Start of Passage
# Tackiest Garden Ornament Ever!



## ogecko (Aug 13, 2007)

This gets my vote for the tackiest garden ornament of all time. It’s actually supposed to be “art,” but I find it to be tasteless and disruptive. The artist (Dale Chichuly) states: “My forms are made in a very natural way so they look like they come from nature,” which I find difficult to believe. The good news is that in summer it’s less obscene because there’s more vegetation in the garden and it doesn’t stand out quite as much!

For anyone who would like to view this monstrosity in person, it may be found in the National Garden adjacent to the USBG Conservatory on The Mall in Washington D.C.. The National Garden is pleasant if unspectacular and rather boring, but it doesn’t deserve the ‘Sunset Boat’!


----------



## gore42 (Aug 13, 2007)

Imagine how much fun it would be with a slingshot and a pile of rocks, though. Maybe a neighborhood kid will get the idea....

- Matt


----------



## Grandma M (Aug 13, 2007)
End of Passage
Start of Given entries
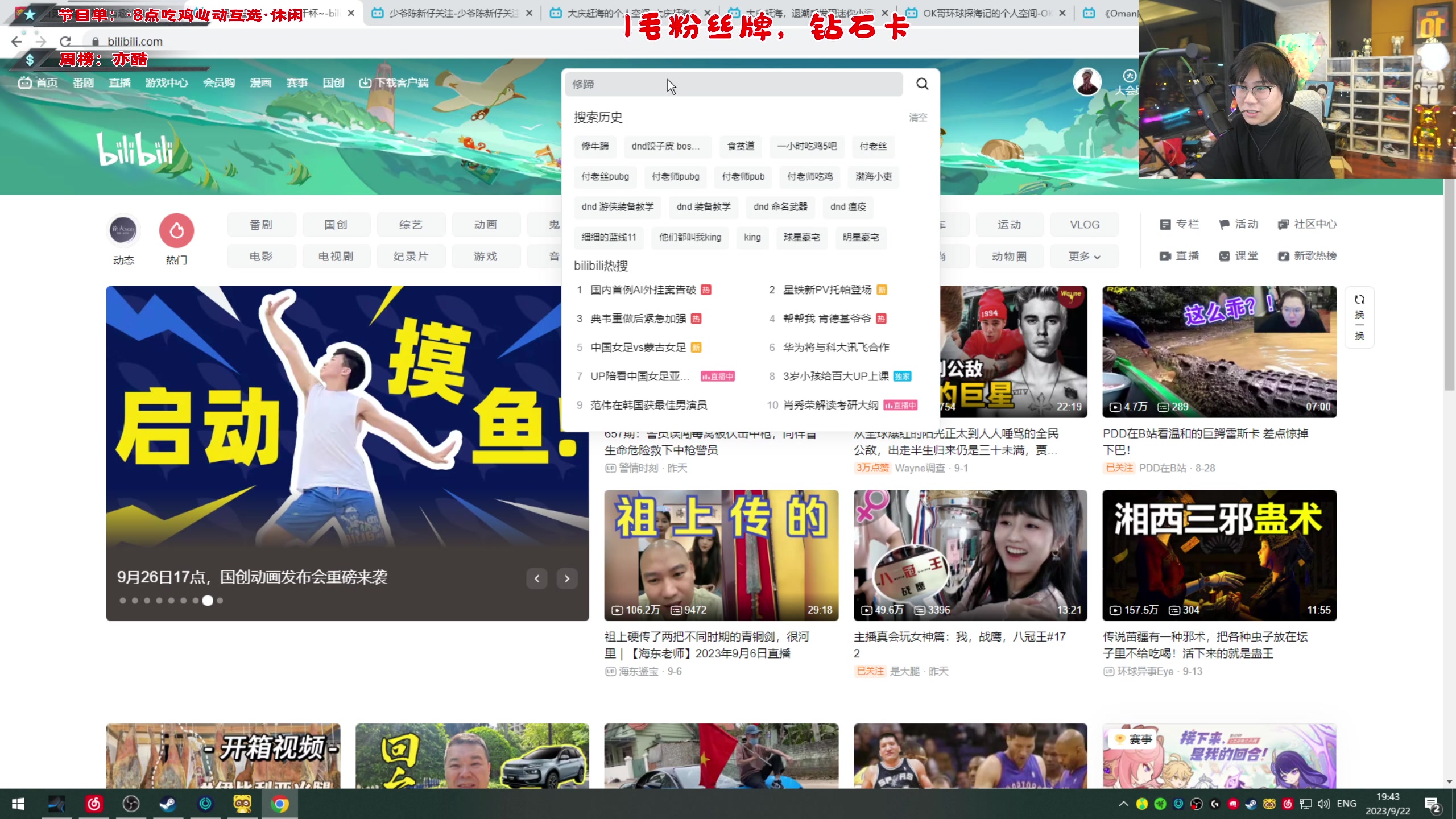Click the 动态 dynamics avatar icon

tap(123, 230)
End of Given entries
Start of Given entries
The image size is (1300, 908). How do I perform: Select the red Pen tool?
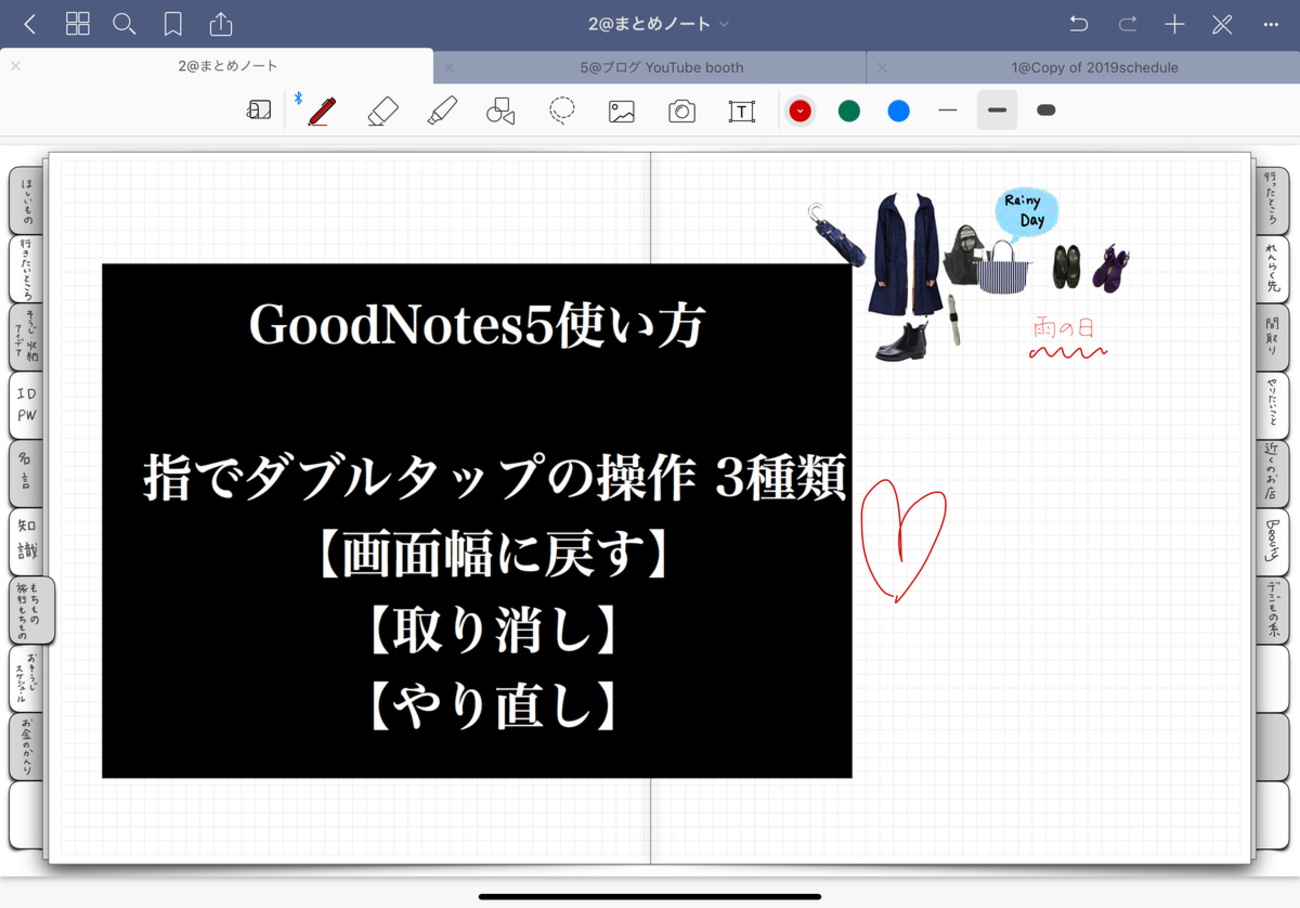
End of Given entries
(Problems and tasks):
a) According to the garden ornament thread, where can the ornament be seen in person?
b) Reproduce the stretch of the garden ornament thread from "For anyone who" through "gore42 (Aug 13, 2007)".

(Results of the tasks):
a) In the National Garden adjacent to the USBG Conservatory on The Mall in Washington D.C.

b)
For anyone who would like to view this monstrosity in person, it may be found in the National Garden adjacent to the USBG Conservatory on The Mall in Washington D.C.. The National Garden is pleasant if unspectacular and rather boring, but it doesn’t deserve the ‘Sunset Boat’!


----------



## gore42 (Aug 13, 2007)